Dubois opte pour une approche plus percutante, axée sur la puissance.
«Sur le plan technique, il est peut-être un peu moins bon, indique Han. Son sens du hockey est peut-être un peu moins créatif et son changement de direction est moins dynamique. Mais Dubois est beaucoup plus vite en ligne droite et il est excellent dans les situations à un contre un le long de la bande pour battre un défenseur et trouver un petit jeu.
«Suzuki va ralentir, changer de direction et essayer de trouver un autre joueur. Dubois va vraiment aller chercher la confrontation. Et il va gagner plusieurs de ses duels.»
Bref, les deux hommes ayant des bagages d'habiletés complémentaires, le CH serait en voiture avec Suzuki et Dubois dans sa formation. Logiquement, Jesperi Kotkaniemi devrait ainsi être ciblé comme la base d'une transaction qui enverrait le joyau des Blue Jackets à Montréal. Évidemment, le plafond salarial complique énormément les choses.

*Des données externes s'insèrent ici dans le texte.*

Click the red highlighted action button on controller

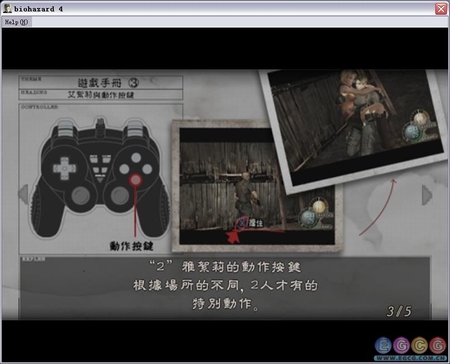point(136,180)
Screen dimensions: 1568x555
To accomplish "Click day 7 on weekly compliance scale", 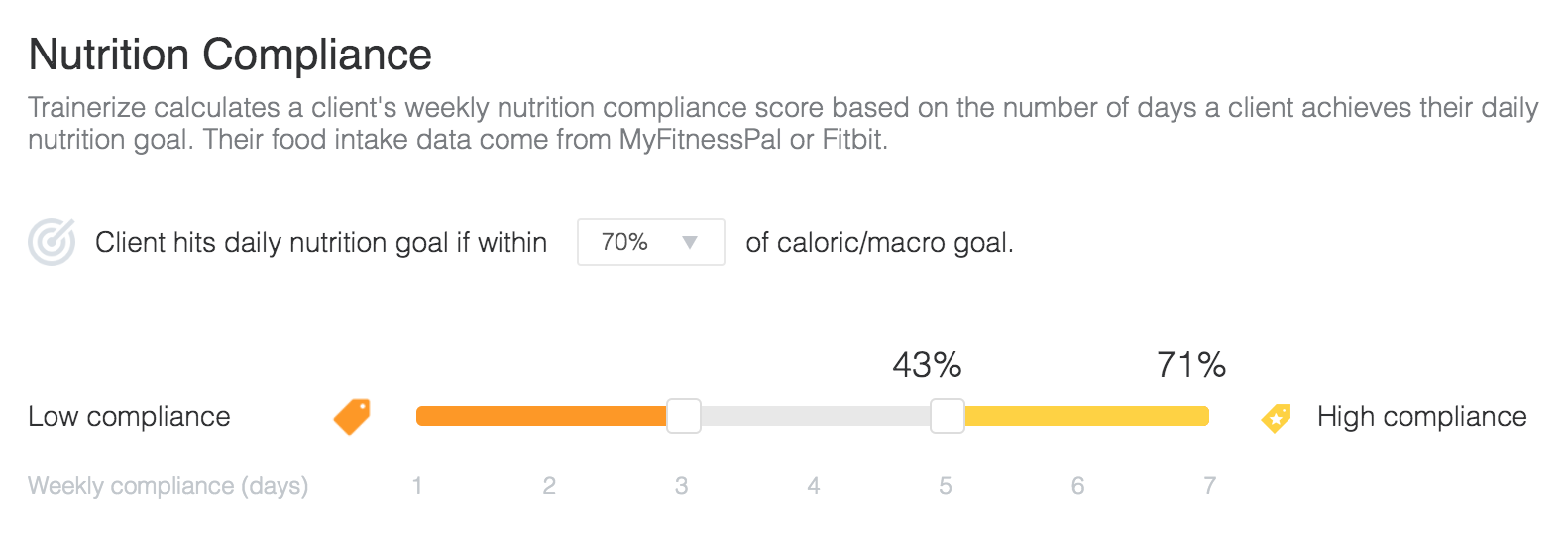I will (1209, 486).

Bergevin doit au moins tenter le coup, selon Han, qui insiste sur la rareté d'une telle opportunité.
«Je ne suis pas un expert du plafond salarial. Mais si ce genre d'occasion se présente seulement une fois toutes les décennies, il faut vraiment étudier le dossier.»
La saga qui a impliqué Vincent Lecavalier en 2009 doit toutefois servir de leçon aux Canadiens. On raconte que Bob Gainey était prêt à céder Carey Price, P.K. Subban, Max Pacioretty et un choix de premier tour en retour du fameux gros joueur de centre québécois, histoire de marquer l'imaginaire lors de l'année du centenaire.
Les meilleures transactions sont parfois celles qu'on ne réalisent pas... N'empêche, Bergevin a la réputation de garder jalousement ses espoirs de premier plan et il n'est pas du genre à vider sa banque d'actifs.
Au final, les Québécois ne le lui pardonneraient pas s'il ne mettait pas le nez dans ce dossier. Il a, après tout, la chance de marquer l'histoire... ou plutôt, de la répéter.